■ Excerpt provided
•••••

South Africa

South Africa

Your membership’s no good here, NUM!

Your membership’s no good here, NUM!

The National Union of Mineworkers has a rich history, from ending the job reservation system to producing South African leaders. But it’s been dealt blow after blow this year and the most recent comes with statistics. There’s a legitimacy crisis and the union needs to act fast. By GREG NICOLSON.

In a letter dated 1 October, Impala Platinum told the National Union of Mineworkers (NUM) it no longer has enough members to be recognised at the Rustenburg mine. Implats said that since March many of its 28,000 employees had abandoned the union and it now represents only 13% of the workforce, down from a claimed 70%. That’s far below the 50% plus one the NUM needs to maintain its recognition agreement. Impala has given it three months meet the quota or get out. 

Shortly after, Mines Minister Susan Shabangu blamed Implats for the unprotected strikes that have spread through the mining industry. “Are they not responsible for what we are seeing today?” Cosatu, the NUM and the South African Communist Party (SACP) agreed. “We reiterate what we said in the congress – that it is the mine employers in general and Impala bosses in particular who must take full responsibility for all the strikes that are spreading in the mining industry. Impala committed a grave error in offering an 18% increase to one category (miners) to the exclusion of the rest of the workers of Impala and, more seriously, outside the collective bargaining process,” they said in a joint statement.

•••••

■ Data listing
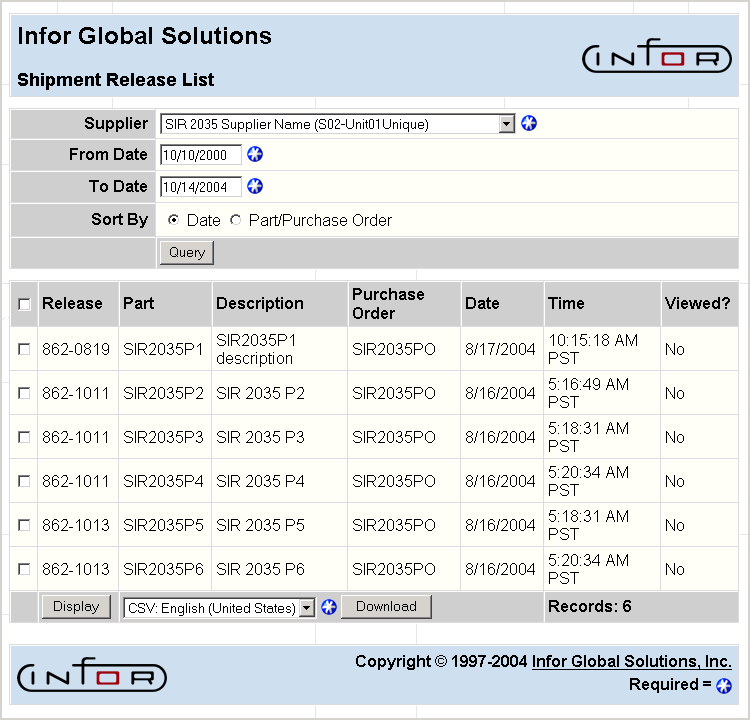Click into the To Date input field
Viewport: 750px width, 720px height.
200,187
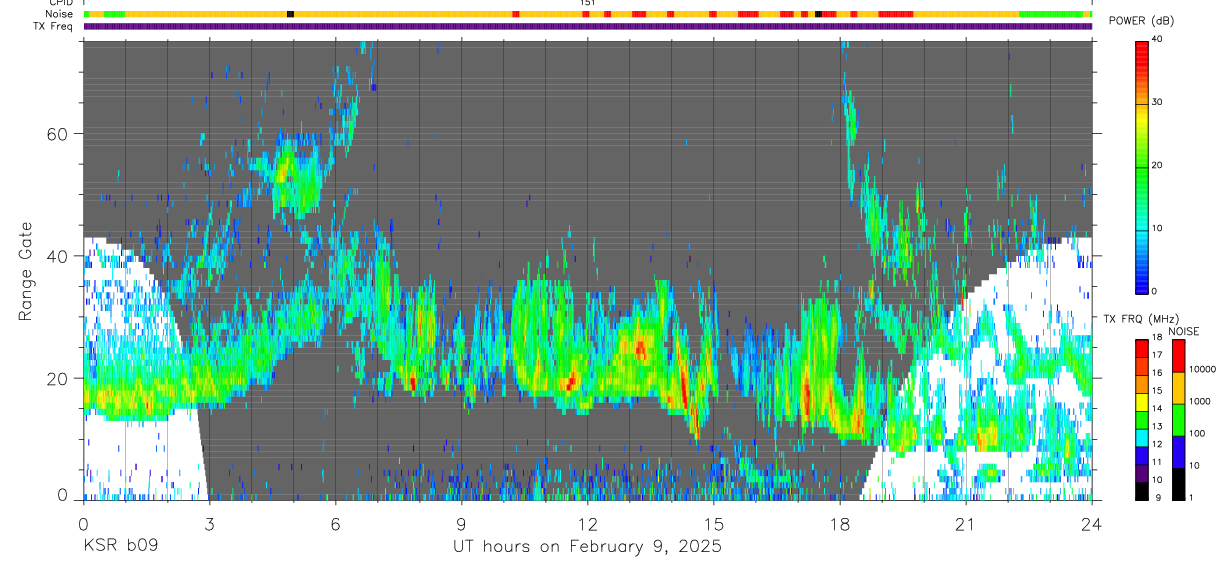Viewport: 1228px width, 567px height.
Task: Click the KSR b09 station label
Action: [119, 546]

•••••

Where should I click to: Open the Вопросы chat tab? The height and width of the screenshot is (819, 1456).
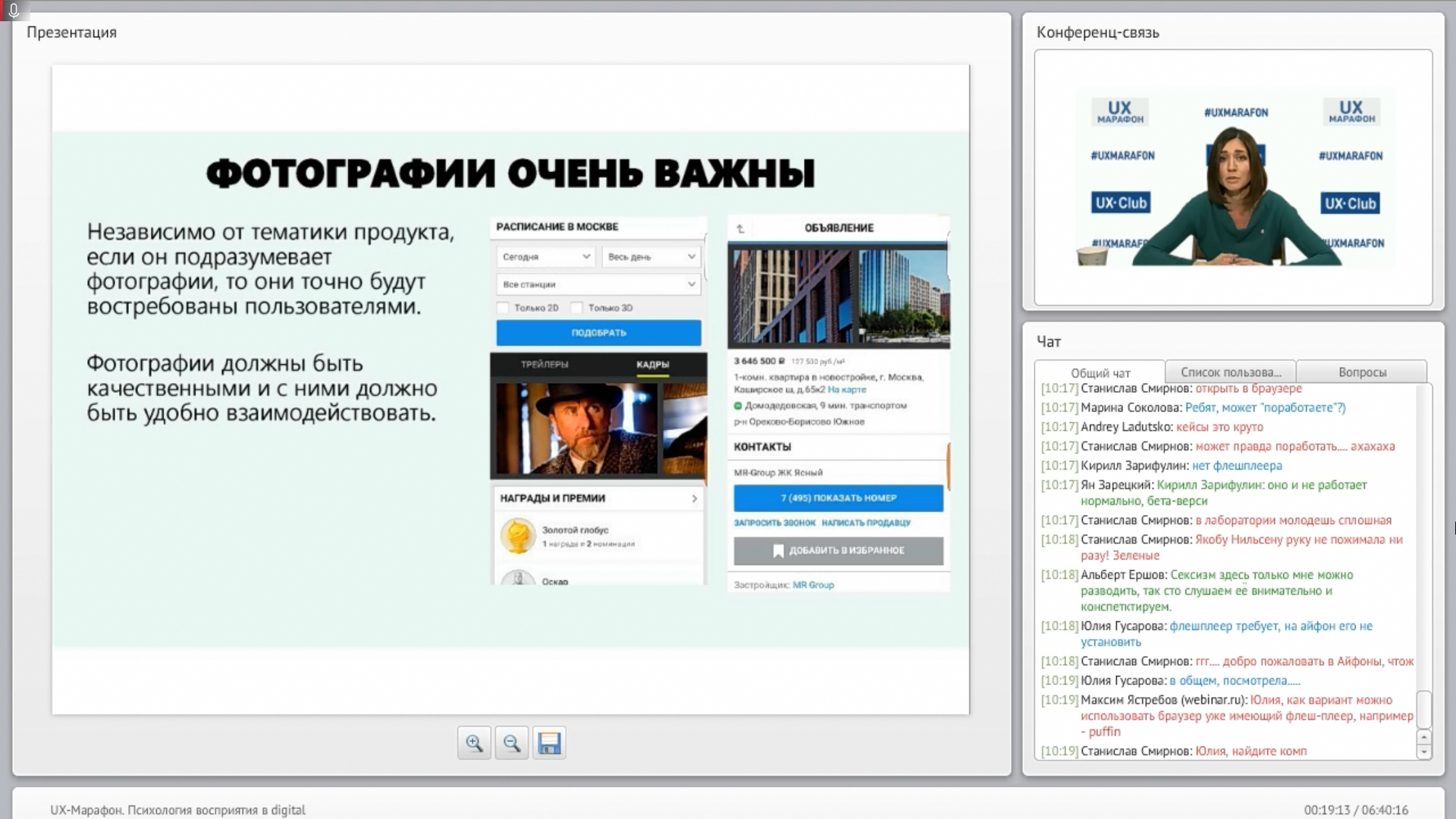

•••••

■ Required tasks
1. According to the article on the National Union of Mineworkers, what share of the Rustenburg mine's workforce does the union now represent?
2. Print the lines of the records word for word, starting at the line that contains "Click into the To Date input field" and ending at the line that contains "Action: [119, 546]", and leave the pictures out.
The records have nothing to do with the article on the National Union of Mineworkers.

■ The responses
1. 13% of the workforce.

2.
Click into the To Date input field
Viewport: 750px width, 720px height.
200,187
Viewport: 1228px width, 567px height.
Task: Click the KSR b09 station label
Action: [119, 546]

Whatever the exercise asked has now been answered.